**EXERCISE BRIEF**
Please copy, word for word, the line holding "Task: Add a new folder in Layers panel" and each line that follows it through the end of the entries, omitting any pictures.

Data records
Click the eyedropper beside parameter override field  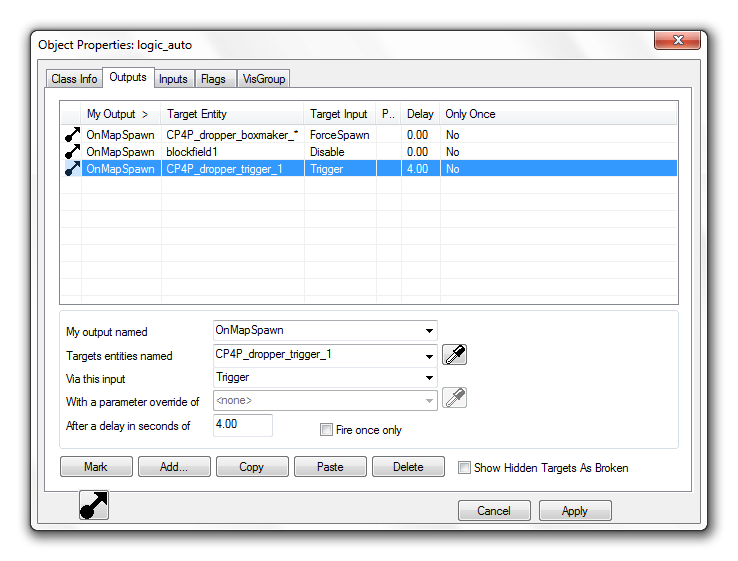(x=455, y=398)
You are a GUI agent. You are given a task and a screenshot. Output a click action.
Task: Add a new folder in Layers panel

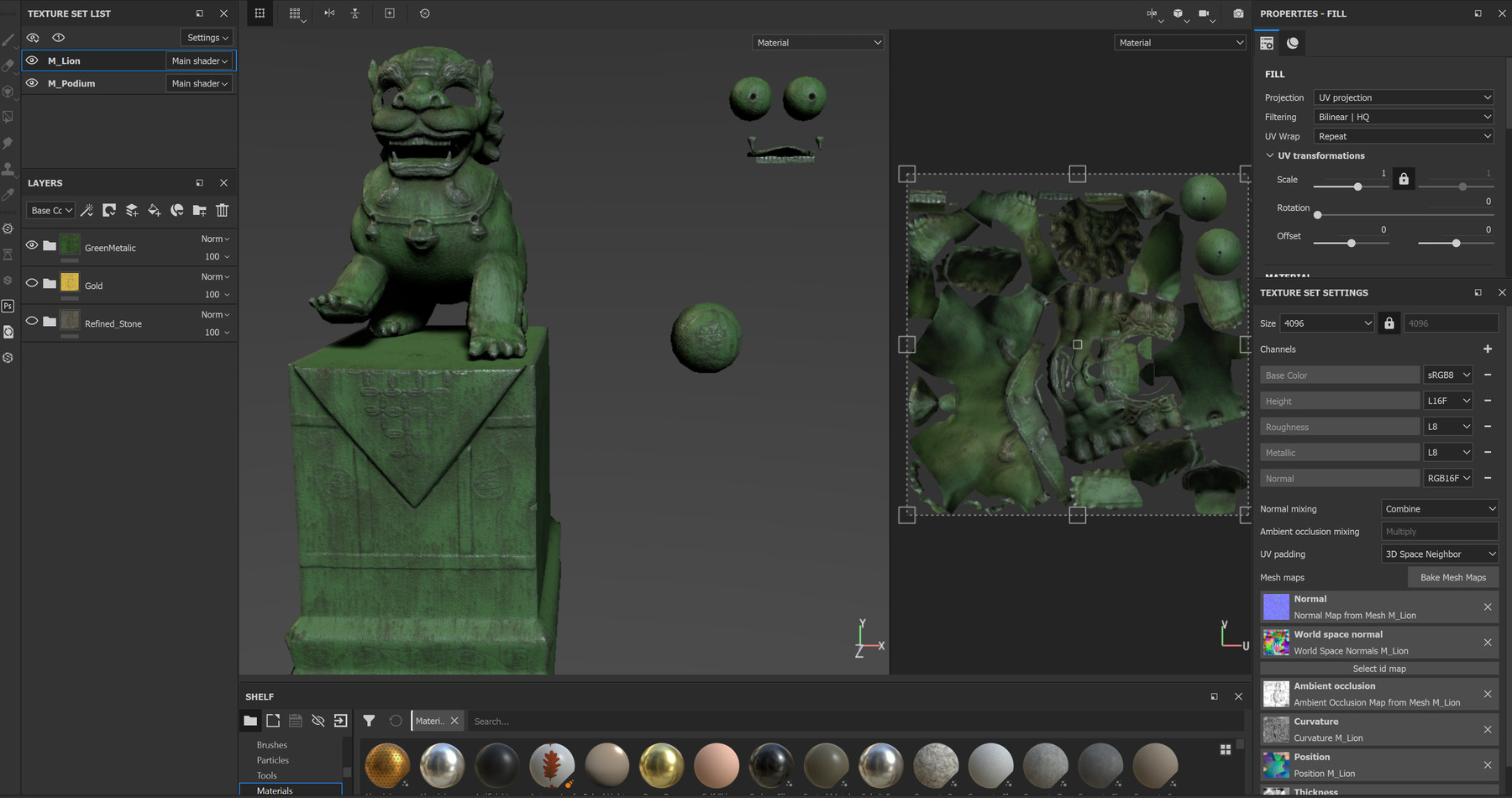pyautogui.click(x=200, y=211)
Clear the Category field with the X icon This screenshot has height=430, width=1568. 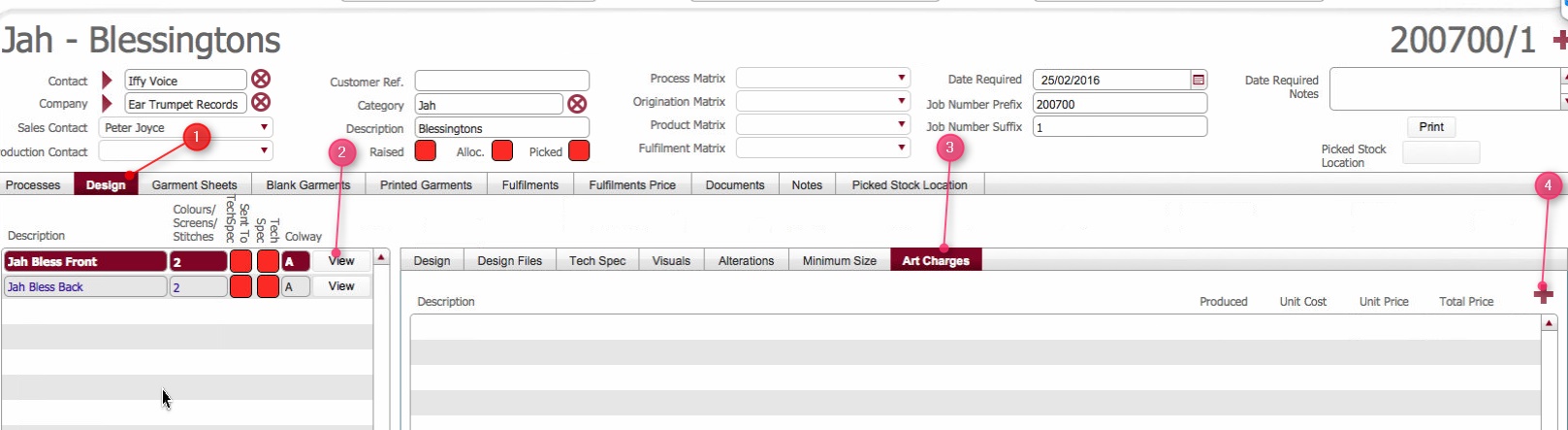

**YOUR RESPONSE**
Task: Add a new folder in Layers panel

pyautogui.click(x=200, y=211)
Clear the Category field with the X icon This screenshot has height=430, width=1568. 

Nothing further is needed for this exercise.